1
Poi egli entrò di nuovo nella sinagoga, e là c'era un uomo che aveva una mano secca.
2
Ed essi lo stavano ad osservare per vedere se lo avesse guarito in giorno di sabato, per poi accusarlo,
3
Ed egli disse all'uomo che aveva la mano secca: «Alzati in mezzo a tutti!».
4
Poi disse loro: «E' lecito in giorno di sabato fare del bene o del male, salvare una vita o annientarla?».
Ma essi tacevano.
5
Allora egli, guardatili tutt'intorno con indignazione, rattristato per la durezza del loro cuore, disse a quell'uomo: «Stendi la tua mano!».

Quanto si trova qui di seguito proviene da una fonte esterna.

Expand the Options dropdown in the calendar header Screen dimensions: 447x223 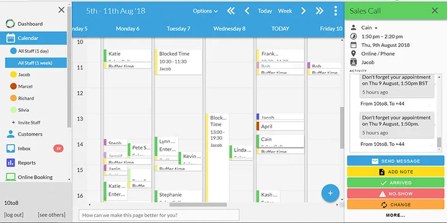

Egli la stese e la sua mano fu risanata come l'altra.
6
E i farisei, usciti, tennero subito consiglio con gli erodiani contro di lui come farlo morire.
7
Ma Gesú si ritirò con i suoi discepoli verso il mare;
e una gran folla lo seguí dalla Galilea e dalla Giudea,
8
ed anche da Gerusalemme, dall'Idumea e da oltre il Giordano;
similmente una gran folla dai dintorni di Tiro e di Sidone, udendo le grandi cose che egli faceva, venne a lui.
9
Allora egli disse ai suoi discepoli di tenergli sempre pronta una barchetta per non essere schiacciato dalla folla.
10
Poiché egli ne aveva guariti molti, tutti quelli che avevano malattie si accalcavano attorno a lui per toccarlo,
11
E gli spiriti immondi, quando lo vedevano, si prostravano davanti a lui e gridavano, dicendo: «Tu sei il Figlio di Dio!».
12
Ma egli li sgridava severamente, perché non dicessero chi egli fosse.
13
Poi egli salí sul monte, chiamò presso di sé Quelli che volle;
ed essi si avvicinarono a lui.
14
Quindi ne costituí dodici perché stessero con lui e potesse mandarli a predicare,
15
e avessero il potere di guarire le infermità e di scacciare i demoni.
16
Essi erano: Simone al quale pose nome Pietro;
17
Giacomo figlio di Zebedeo e Giovanni fratello di Giacomo, ai quali diede il nome di Boanerges, che vuol dire: "Figli del tuono";
18
Andrea, Filippo, Bartolomeo, Matteo, Tommaso, Giacomo di Alfeo, Taddeo, Simone il Cananeo,
19
e Giuda Iscariota, quello che poi lo tradí.
20
Poi entrarono in una casa.
E la folla si radunò di nuovo, tanto che non potevano neppure prendere cibo.
21
E quando i suoi parenti udirono ciò, uscirono per prenderlo, perché dicevano: «Egli è fuori di sé»
22
Ma gli scribi, che erano discesi da Gerusalemme, dicevano: «Egli ha Beelzebub e scaccia i demoni con l'aiuto del principe dei demoni».
23
Ma egli, chiamatili a sé, disse loro in parabole: «Come può Satana scacciare Satana?
24
E se un regno è diviso contro se stesso, quel regno non può durare.
25
E se una casa è divisa in parti contrarie, quella casa non può durare.
26
Cosí, se Satana insorge contro se stesso ed è diviso, non può durare, ma è giunto alla fine.
27
Nessuno può entrare in casa dell'uomo forte e rapirgli i suoi beni, se prima non ha legato l'uomo forte;
solo allora potrà saccheggiare la sua casa.
28
In verità vi dico che ai figli degli uomini sarà perdonato ogni peccato e qualunque bestemmia essi diranno;
29
ma chiunque bestemmierà contro lo Spirito Santo, non ha perdono in eterno;
ma è sottoposto a giudizio eterno».
30
Asseriva questo perché dicevano: «Egli ha uno spirito immondo».
31
Nel frattempo giunsero i suoi fratelli e sua madre e, fermatisi fuori, lo mandarono a chiamare.
32
Or la folla sedeva intorno a lui;
e gli dissero: «Ecco, tua madre e i tuoi fratelli sonofuori e ti cercano».
33
Ma egli rispose loro, dicendo: «Chi è mia madre, o i miei fratelli?».
34
Poi guardando in giro su coloro che gli sedevano intorno, disse: «Ecco mia madre e i miei fratelli.
35
Poiché chiunque fa la volontà di Dio, questi è mio fratello, mia sorella e madre».